La suinicoltura italiana si trova a un bivio strategico, stretta tra la pressione dei mercati internazionali, il peso dei costi produttivi e le sfide legate alle nuove esigenze ambientali e sanitarie. Dalla Fiera di Orzinuovi, nel corso del convegno “Suinicoltura, facciamo il punto tra mercati, sanità animale e sostenibilità economica” promosso da Confagricoltura Brescia, gli addetti ai lavori hanno tracciato la rotta per difendere la redditività delle imprese e valorizzare gli standard della filiera.

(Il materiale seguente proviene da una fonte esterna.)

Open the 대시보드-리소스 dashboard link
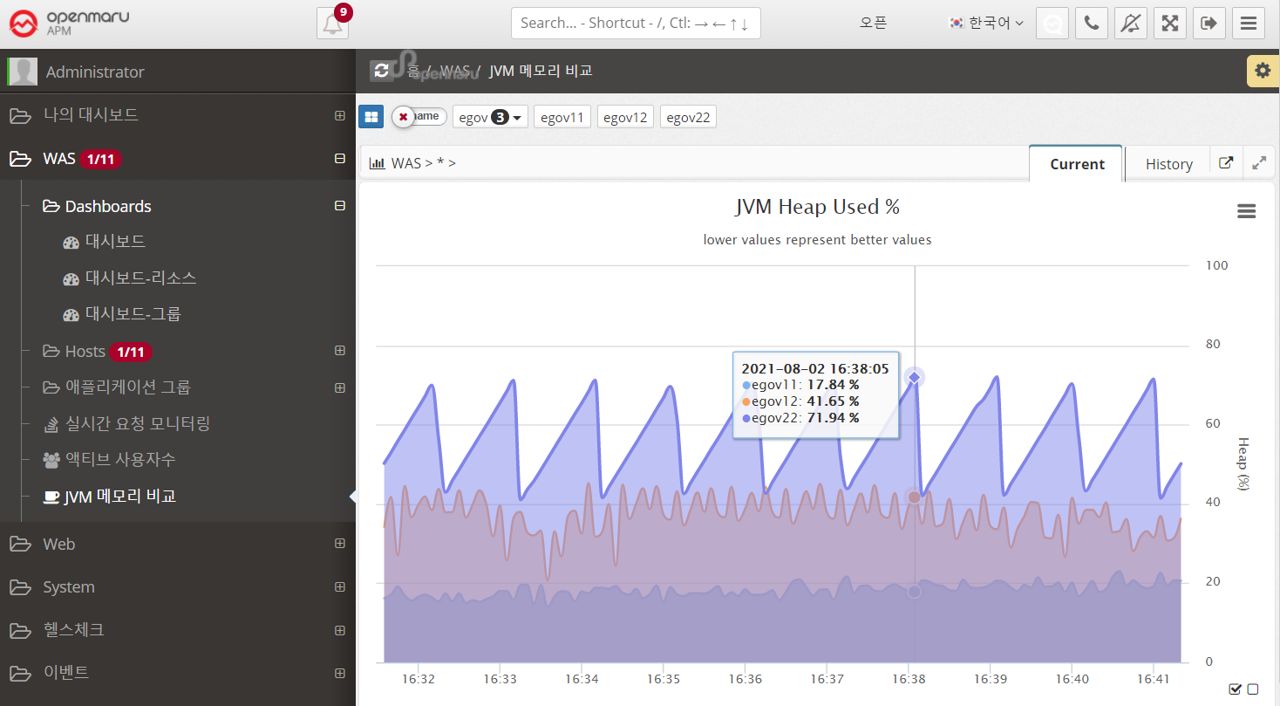 [140, 277]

Il nodo dei mercati: la pressione sulle quotazioni
Dopo un biennio (2024-2025) caratterizzato da una sostanziale tenuta economicamente soddisfacente, il 2026 ha aperto uno scenario più complesso. Come evidenziato da Ivan Valtulini, suinicoltore e vicepresidente di Confagricoltura Brescia, l’importazione di suini e carni dall’estero a prezzi fortemente competitivi ha gravato sulle quotazioni interne. La produzione italiana, vincolata ai rigidi disciplinari delle Dop e penalizzata da costi di gestione strutturalmente più elevati, fatica a duellare sul piano del prezzo con le carni d'importazione. Nonostante i primi segnali estivi di ripresa dei prezzi legati a una minore disponibilità di capi, la necessità di differenziare il prodotto nazionale resta impellente.

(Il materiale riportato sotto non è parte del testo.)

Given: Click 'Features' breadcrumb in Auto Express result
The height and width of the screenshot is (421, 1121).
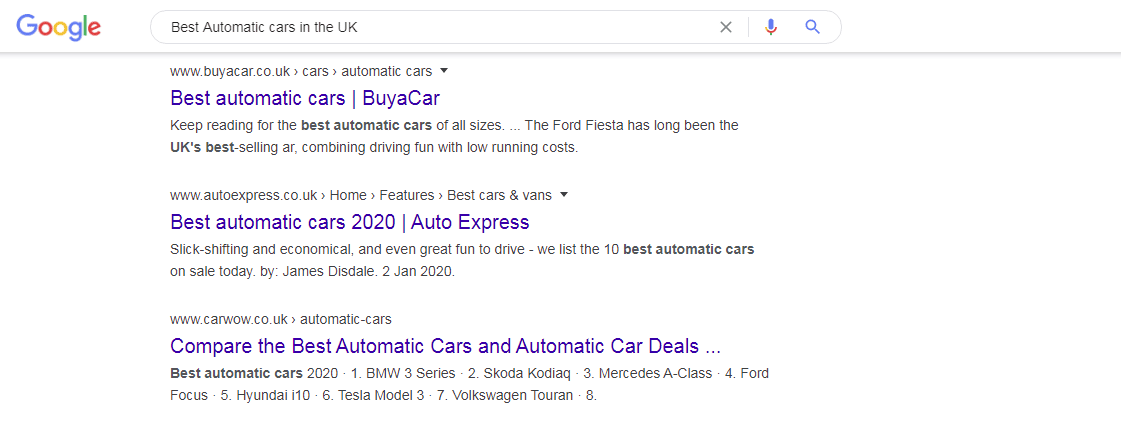Looking at the screenshot, I should (406, 195).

In questa cornice si inserisce la proposta di Rudy Milani, presidente nazionale del comparto Suinicoltura di Confagricoltura. Per arginare l'ingresso di produzioni a basso costo, come quelle paventate dagli accordi di libero scambio Mercosur, le tradizionali denominazioni potrebbero non bastare più. La strategia suggerita è quella del posizionamento di nicchia ad altissimo valore aggiunto: una vera e propria "super Dop", fondata su parametri di allevamento, benessere e tracciabilità ancora più stringenti, capaci di trasferire al consumatore un valore percepito tale da giustificare un premio di prezzo.
Biosicurezza: -64% di antibiotici negli allevamenti
Se la leva commerciale richiede nuovi strumenti, sul fronte della gestione sanitaria gli sforzi degli allevatori stanno già producendo risultati tangibili. I dati presentati dall'Istituto zooprofilattico sperimentale attestano una riduzione del 64% nell'impiego di antibiotici negli allevamenti, un percorso di razionalizzazione e biosicurezza confermato anche dal sistema ClassyFarm, che oggi copre il 98% delle strutture.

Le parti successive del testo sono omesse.